Over the past year, Jay Prakash Thakur, a software engineer, has been experimenting with AI agents capable of performing tasks like ordering meals and developing mobile applications independently. These agentic AI systems, poised to revolutionize how companies automate customer interactions, also raise critical legal issues regarding accountability when errors occur.
AI agents can execute tasks autonomously, which allows businesses to streamline operations such as handling customer inquiries or processing invoices. Tech giants like Microsoft envision these agents not merely tackling simple queries but managing complex functions with minimal human oversight. The tech industry anticipates a future where multiple agents will collaborate to replace entire workforces, driven by the significant cost savings for companies. For instance, market research firm Gartner predicts that by 2029, agentic AI will autonomously resolve 80% of routine customer service issues.
Thakur, who works for Microsoft during the day, has been developing prototypes using Microsoft’s AutoGen software since his tenure at Amazon in 2024. His recent projects have underscored the pressing question: who is liable when an AI agent causes financial harm? Errors can occur when agents from different companies miscommunicate, making it difficult to ascertain where the fault lies. Thakur likens this situation to piecing together an incomplete conversation based on various notes—often, pinpointing responsibility is nearly impossible.
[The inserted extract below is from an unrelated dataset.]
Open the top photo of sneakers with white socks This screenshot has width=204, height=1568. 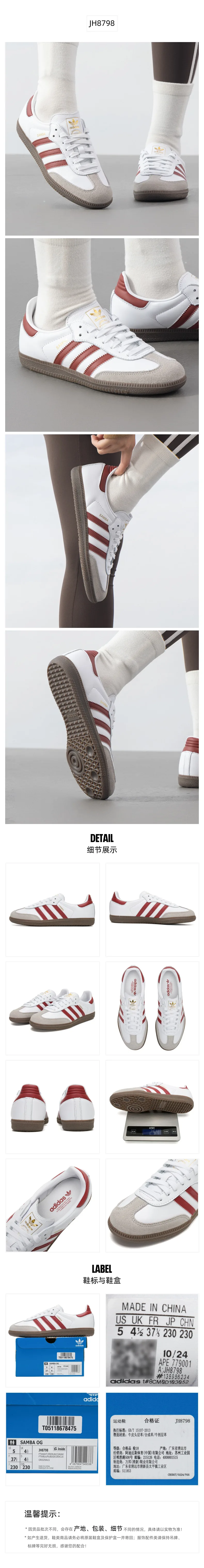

At a recent legal conference, attorney Benjamin Softness emphasized that litigation typically targets companies with deep pockets, suggesting that firms will need to accept responsibility for their agents’ mistakes, regardless of whether external factors caused the errors. This trend has prompted the insurance sector to introduce policies catering to AI-related mishaps.
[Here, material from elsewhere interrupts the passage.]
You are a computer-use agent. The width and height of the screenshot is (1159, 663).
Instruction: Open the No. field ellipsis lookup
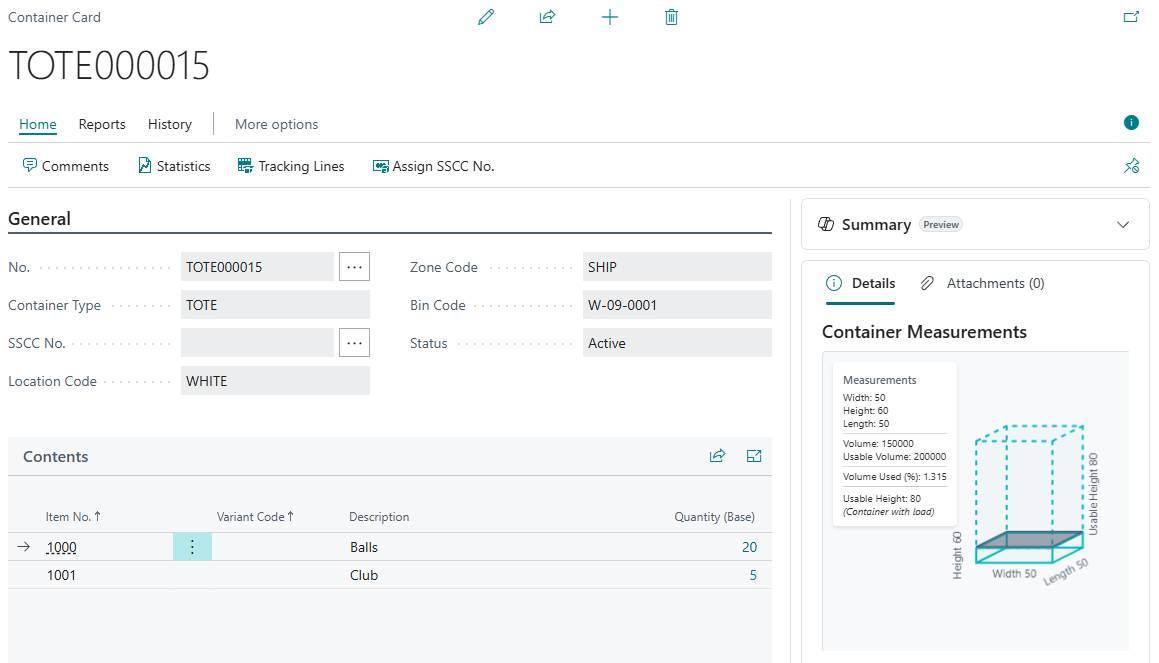[354, 267]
In his experiments, Thakur has created systems combining multiple agents to minimize human involvement. For example, one prototype designed to replace software developers included agents that found necessary coding tools and summarized their usage policies. During testing, however, one agent mistakenly omitted crucial details about service limitations, which could have led to a significant breakdown if it had occurred in a real scenario.
In another project, Thakur simulated a bespoke ordering system for a restaurant, where customers could place complex orders via a chatbot. Although most transactions ran smoothly, errors arose particularly with more detailed requests. If actual orders had contained such mistakes, the repercussions could have been severe, such as incorrectly serving someone with a food allergy.
Thakur’s shopping comparison agent also encountered problems, illustrating how the path to automation is fraught with challenges. Familiar AI systems, including chatbots, already experience notable errors, from unintended legal commitments to sensitive information mishaps. While simpler AI applications allow for easier error resolution by adding human confirmation, complex systems risk undermining their intended purpose of reducing human involvement.
To manage errors, developers hope to create a "judge" agent capable of overseeing operations to minimize mistakes before they escalate. However, overengineering with excessive agents could replicate the inefficiencies of human bureaucracies, according to some experts.
As the development of intricate AI systems accelerates, determining legal liability will become increasingly important. At the conference, legal experts acknowledged that users who direct agents would likely share responsibility for the agents’ actions. This expectation underscores the necessity for contracts that delineate accountability between users and tech providers. However, negotiating such agreements with large companies may be challenging for everyday consumers.
Amid growing concerns, legal professional Dazza Greenwood cautions against releasing systems with high error rates, advocating for thorough testing before deployment. For now, Thakur notes that users cannot fully rely on agents to manage tasks unattended; more refinement is needed to ensure their functionality aligns with consumer safety and satisfaction.